A Twisted Origin for Magnetic Carroll Supersymmetry

TL;DR

This paper reveals that magnetic Carroll supersymmetry originates from a twisted relativistic algebra, constructing a 3D ${\mathcal{N}}=2$ model that connects to super-BMS$_4$ symmetries and flat-space holography.

Contribution

It demonstrates that magnetic Carroll supersymmetry arises from a twisted relativistic parent, providing a new perspective on super-BMS$_4$ and flat-space holography.

Findings

Constructed a 3D ${\mathcal{N}}=2$ magnetic Carroll algebra with supersymmetric action.

Identified supercharges with unique algebraic properties, including one squaring to spatial momentum.

Connected the conformal extension to the global part of super-BMS$_4$ algebra.

Abstract

Magnetic Carrollian theories provide a natural setting for field theories with nontrivial spatial structure in the Carroll limit and are therefore natural candidates for flat-space holographic duals.

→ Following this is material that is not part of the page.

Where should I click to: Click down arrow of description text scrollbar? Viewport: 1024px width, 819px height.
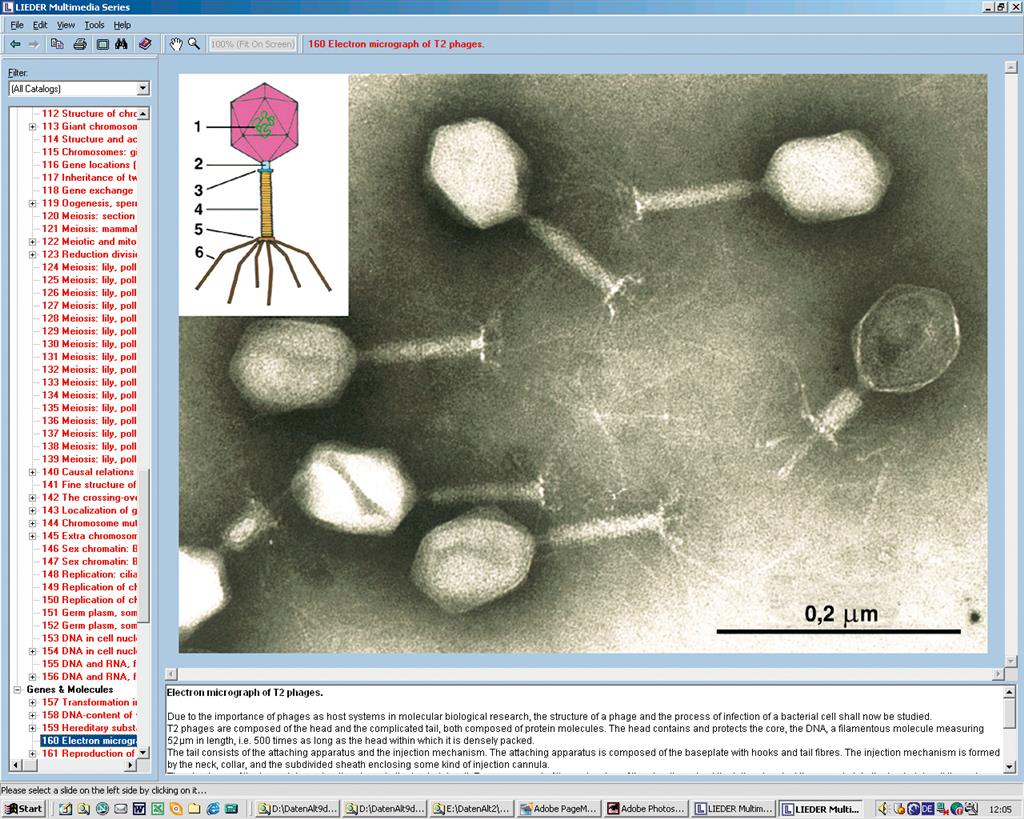coord(1008,765)
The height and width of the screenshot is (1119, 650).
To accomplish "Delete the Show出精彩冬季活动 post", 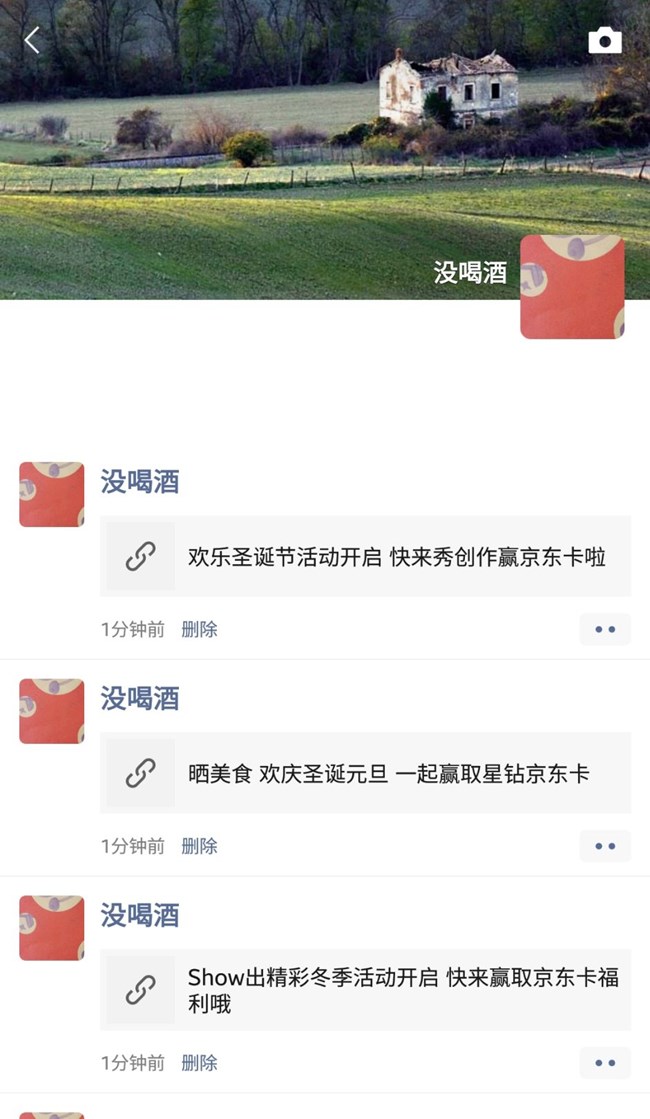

Embedding such boundary theories into a top-down framework requires a consistent supersymmetric completion and, in particular, an understanding of the relativistic origin of magnetic Carroll supersymmetry. We show that the relevant magnetic Carroll algebra does not arise from a naive contraction of the standard relativistic supersymmetry algebra, but instead descends from a twisted relativistic parent. As an explicit realization, we construct a three-dimensional ${\mathcal{N}}=2$ magnetic Carroll algebra together with a supersymmetric vector-multiplet action. Unlike the electric case, the resulting structure contains one supercharge that squares to spatial momentum, a mixed anticommutator that yields the Hamiltonian, and a nilpotent second supercharge. We further show that its conformal extension coincides with the global part of a supersymmetric BMS$_4$ algebra. This provides a physical and relativistic origin for a super-BMS$_4$ structure recently identified by complementary algebraic methods, and strengthens the case for magnetic Carroll theories in flat-space holography and supersymmetric asymptotic symmetries.